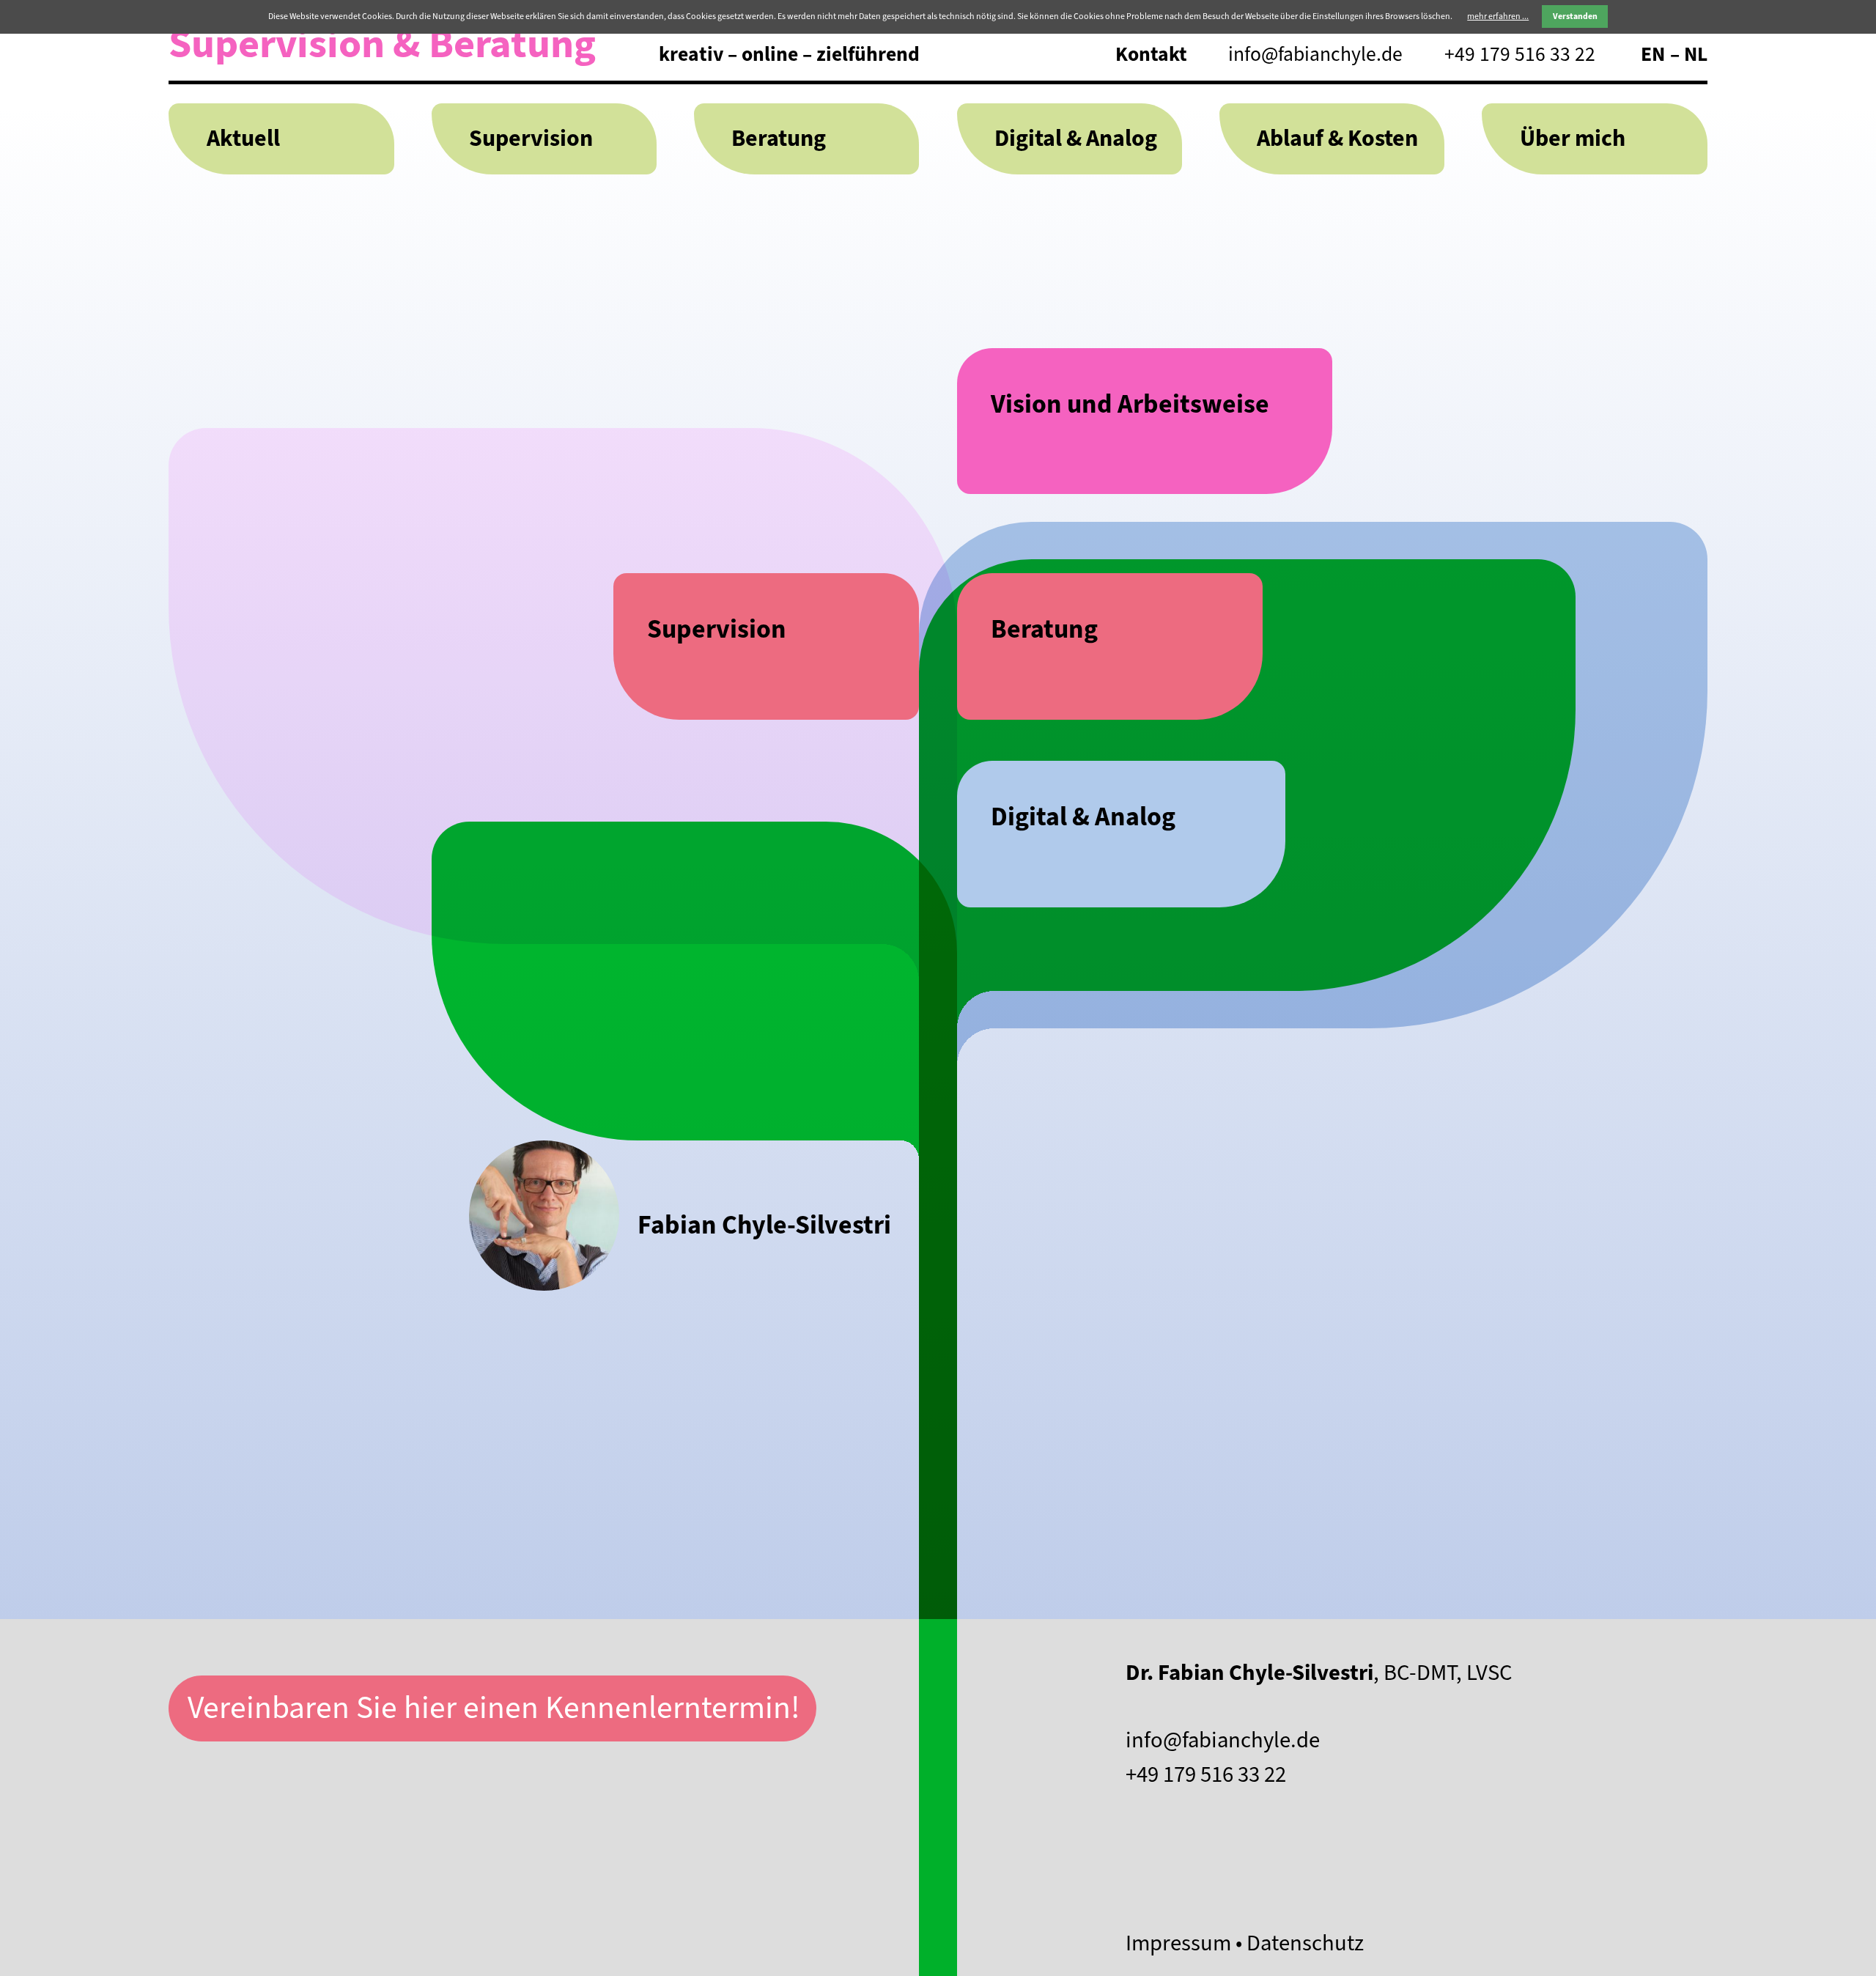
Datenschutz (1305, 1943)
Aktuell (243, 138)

* * *

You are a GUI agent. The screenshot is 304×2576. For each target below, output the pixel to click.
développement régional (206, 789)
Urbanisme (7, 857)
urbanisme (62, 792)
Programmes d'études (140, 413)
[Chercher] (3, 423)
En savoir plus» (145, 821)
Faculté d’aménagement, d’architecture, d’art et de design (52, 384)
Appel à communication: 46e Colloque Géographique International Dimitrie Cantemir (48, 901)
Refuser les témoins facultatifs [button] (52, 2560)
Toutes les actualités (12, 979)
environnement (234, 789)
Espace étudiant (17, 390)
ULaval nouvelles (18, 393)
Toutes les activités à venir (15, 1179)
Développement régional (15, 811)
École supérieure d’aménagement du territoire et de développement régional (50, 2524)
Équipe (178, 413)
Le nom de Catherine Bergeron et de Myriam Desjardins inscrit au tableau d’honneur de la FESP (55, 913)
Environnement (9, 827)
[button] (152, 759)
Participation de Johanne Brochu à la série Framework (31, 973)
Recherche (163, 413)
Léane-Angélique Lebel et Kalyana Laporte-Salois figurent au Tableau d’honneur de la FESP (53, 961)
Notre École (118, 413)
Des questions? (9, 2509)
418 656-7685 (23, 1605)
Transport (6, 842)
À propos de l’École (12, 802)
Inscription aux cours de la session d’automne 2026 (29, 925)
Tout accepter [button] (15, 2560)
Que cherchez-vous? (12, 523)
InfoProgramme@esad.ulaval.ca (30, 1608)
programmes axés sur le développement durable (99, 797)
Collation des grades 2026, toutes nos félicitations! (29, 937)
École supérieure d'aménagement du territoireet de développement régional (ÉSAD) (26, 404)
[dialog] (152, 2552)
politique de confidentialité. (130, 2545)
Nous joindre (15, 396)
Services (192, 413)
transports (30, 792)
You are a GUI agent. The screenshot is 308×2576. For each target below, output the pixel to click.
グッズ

> _REQUIREMENT_
Wherever the string "output" appears in a line above, copy that line.

> _EXERCISE RESULT_
You are a GUI agent. The screenshot is 304×2576. For each target below, output the pixel to click.
You are a GUI agent. The screenshot is 308×2576. For each target below, output the pixel to click.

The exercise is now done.